Исходный текст:
Эти ребята познакомились на войне. Часто жили вместе — в гостиницах, общежитиях, полуразрушенных домах, в окружении и на линии фронта. Помогали друг другу в съемках, не думая о конкуренции своих изданий. Потому что это война. О том, как там было, они рассказали обозревателю МИА «Россия сегодня» Вере Костамо (воспоминания коллег, которые работали с Андреем в Москве — в материале «Последняя война Андрея Стенина»).
«Мы то бегали в бомбоубежище, то нет»
Дмитрий Стешин, военный корреспондент «Комсомольской правды»:
Когда мы прилетели на вторую египетскую революцию, оказалось, что военным совершенно не нужно было освещение всего того, что там происходило. В страну старались не пускать, придирались ко всему, даже к бронежилетам с надписью «Пресса». Андрея мы заметили еще в самолете, но знакомы с ним не были. Он вез с собой весь набор журналиста, который работает в горячей точке: каску, бронежилет, противогаз со сменными фильтрами. Мы вместе шли после таможенного контроля, и каким-то образом Саша Коц проскочил с нашим оборудованием, а Андрея задержали. Получилось так, что он отвлек внимание. И я с ним остался. Около часа мы пытались решить вопрос.

Предоставленные материалы:
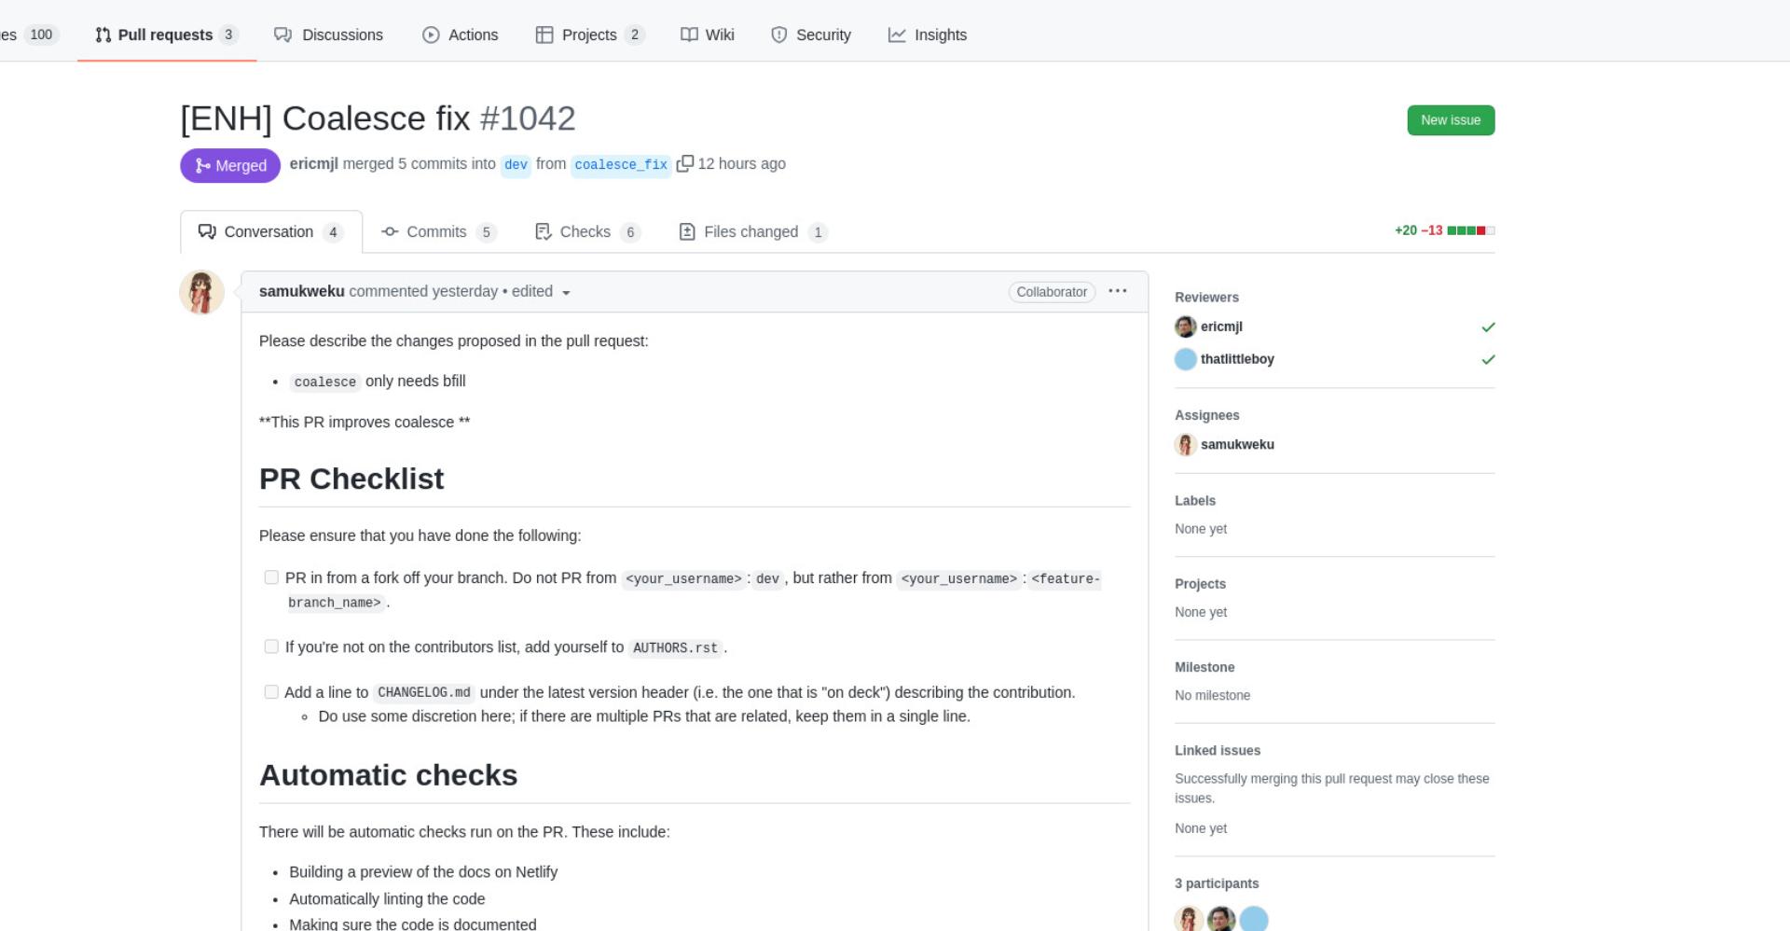Open the comment options ellipsis menu
This screenshot has width=1790, height=931.
pyautogui.click(x=1117, y=291)
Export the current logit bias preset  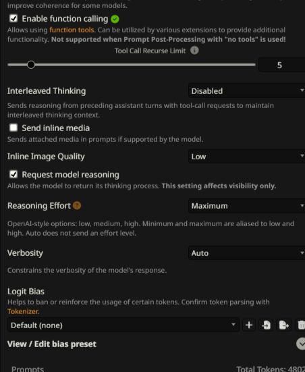click(x=284, y=325)
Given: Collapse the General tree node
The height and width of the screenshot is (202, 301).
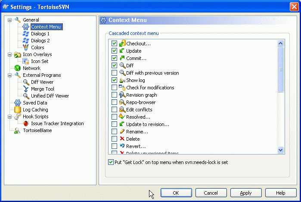Looking at the screenshot, I should pos(10,20).
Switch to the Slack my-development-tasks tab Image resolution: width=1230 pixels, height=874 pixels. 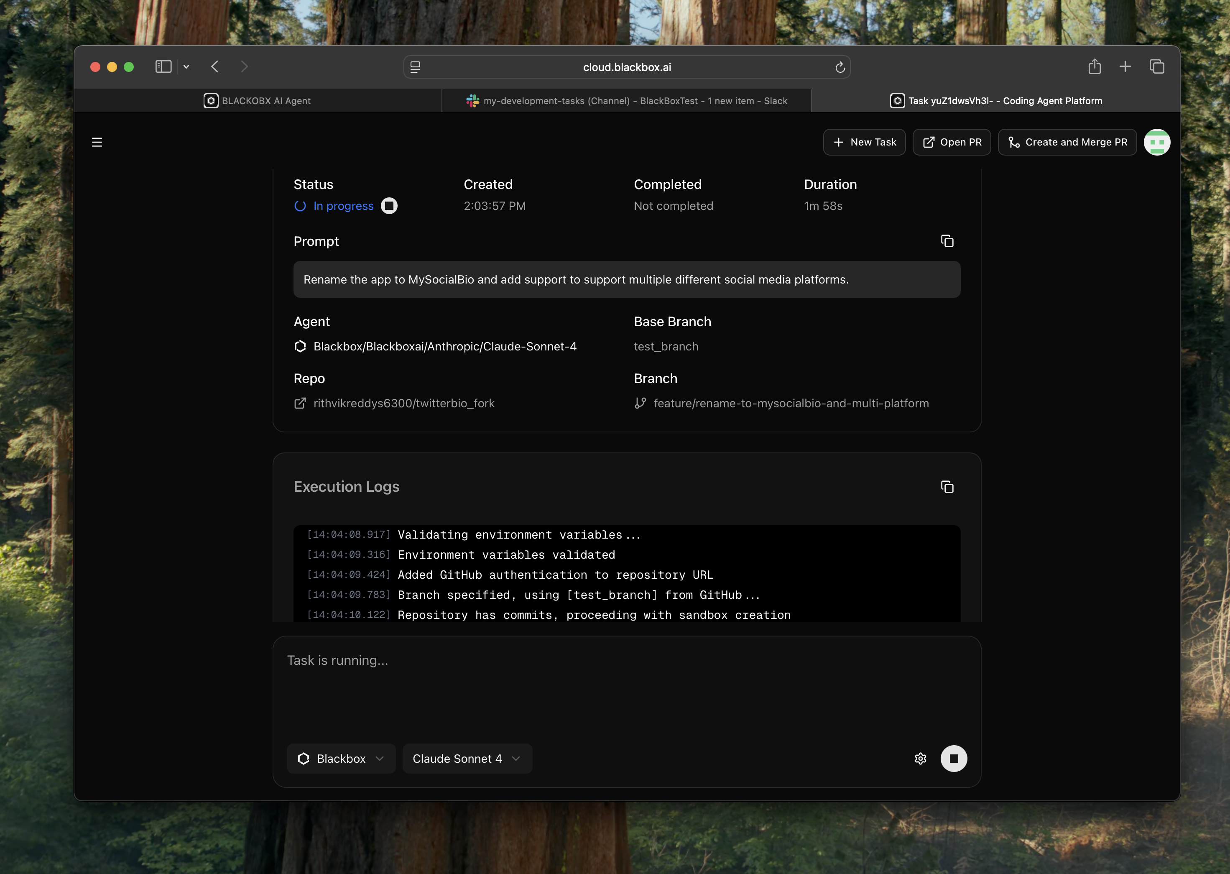click(x=626, y=101)
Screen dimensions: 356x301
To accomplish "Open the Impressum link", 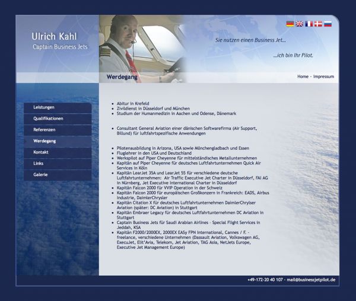I will pos(323,77).
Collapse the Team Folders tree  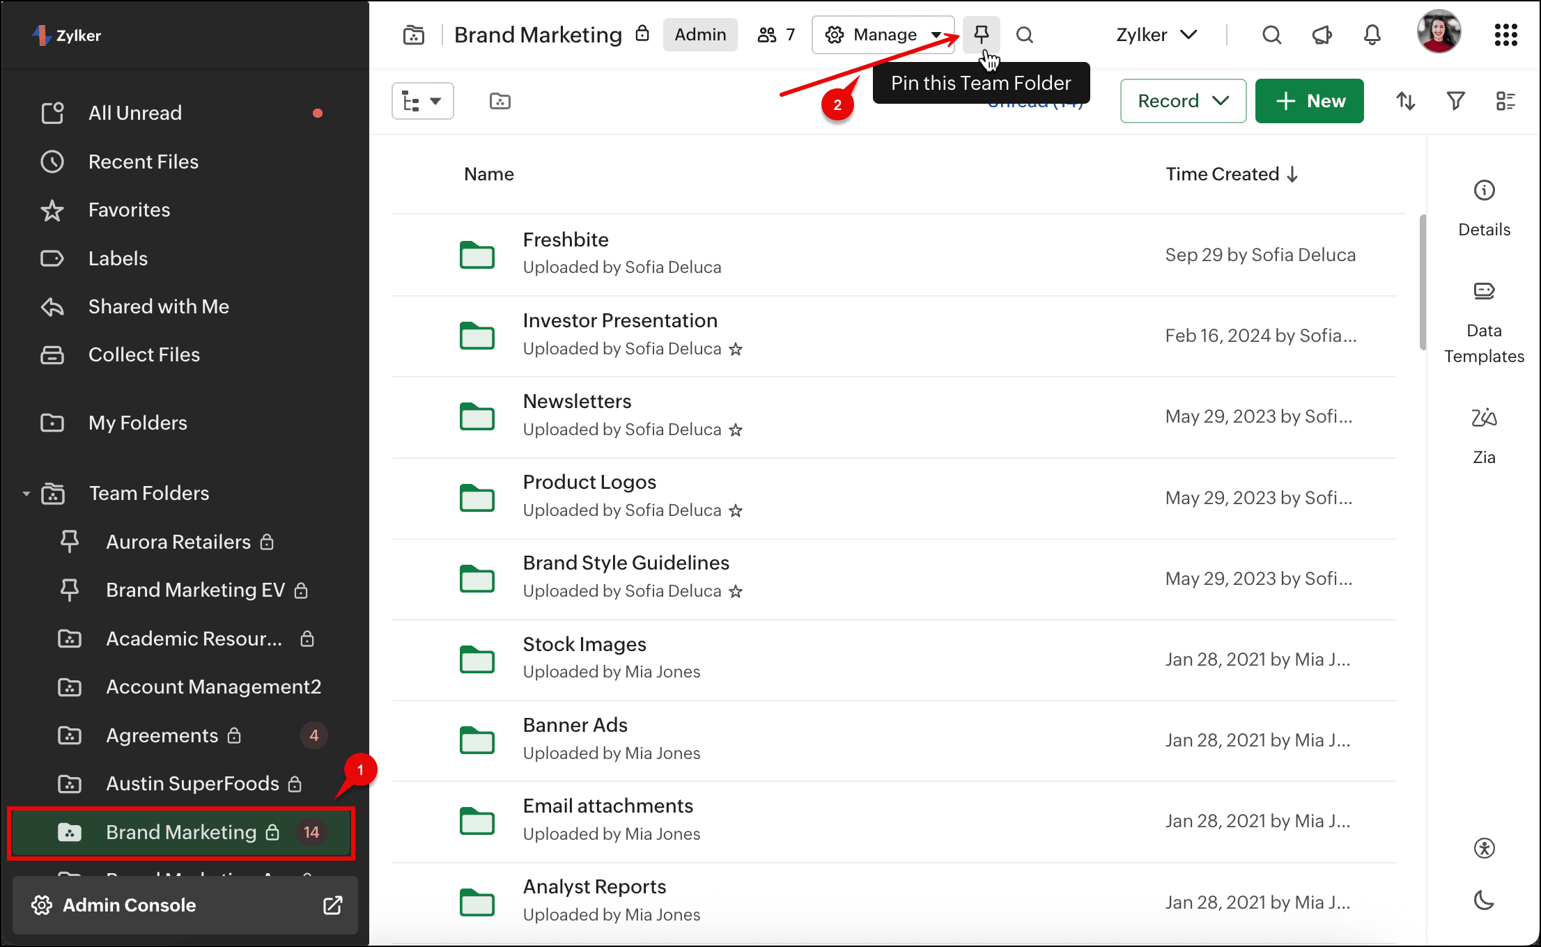(x=26, y=494)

Задания:
A) Сколько времени, согласно тексту о военных корреспондентах, пытались решить вопрос после того, как Андрея задержали на таможне?
B) Продолжите текст о военных корреспондентах, начиная сразу после его последнего предложения.

Ответы:
A) Около часа.

B)
Все остальные ребята-военкоры нас ждали. Андрей так проникся тем, что мы разделили его проблемы, что после этого случая мы начали дружить…
На Евромайдане и юго-востоке Украины мы снова работали бок о бок.
Банкоматы не выдавали деньги даже в Донецке. У Андрея стали кончаться деньги, а за номер в гостинице без света и воды просили 600 гривен за сутки. И он снял за какие-то копейки квартиру в пятиэтажке на улице Ленина.
Мы слышали, как обстреливали соседние дома и квартал, где жил Стенин. Звук от «Града» такой, как будто черти высыпают горох в пустое ведро. А утром мы встретили Андрея у нашей гостиницы, он сидел на крыльце.
По утрам мы вытаскивали туда генератор, пользовались сами и давали местным жителям заряжать телефоны.
Спросили Андрюху, что он тут делает. Он рассказал, что ночью попали в соседний дом, он услышал крики.
— Я взял свечку, фотик. Часа два помогал мужику откапывать из кирпичей убитую жену. А пораненная бабка сидела в кресле и повторяла: «Где Маня? Где Маня?» Мы ей объясняли-объясняли, а потом бросили. Она, наверное, с ума сошла. А потом я двинулся домой и вдруг понял — я вообще живу один в подъезде. В доме пара человек осталась, они из подвалов не вылезают. Меня если убьет или завалит, так вообще никто и никогда не найдет. Можно, парни, я у вас поживу?
Тогда ночью он не сделал ни одного кадра.
Андрей сначала жил вместе с Сашей (Александр Коц, военкор «КП» — ред.), но тот во время обстрелов только делал музыку громче и никак Андрюху морально не поддерживал. И мы решили, что социопат должен жить с социопатом, и Стенин переехал на этаж выше, ко мне. Коц, кажется, немного обиделся и сказал: «Бывайте, ихтиандры, все равно, если что — ко мне в номер провалитесь».
***
Андрюха очень любил шутить. У нас была любимая тема пиара. Мы пиарили друг друга.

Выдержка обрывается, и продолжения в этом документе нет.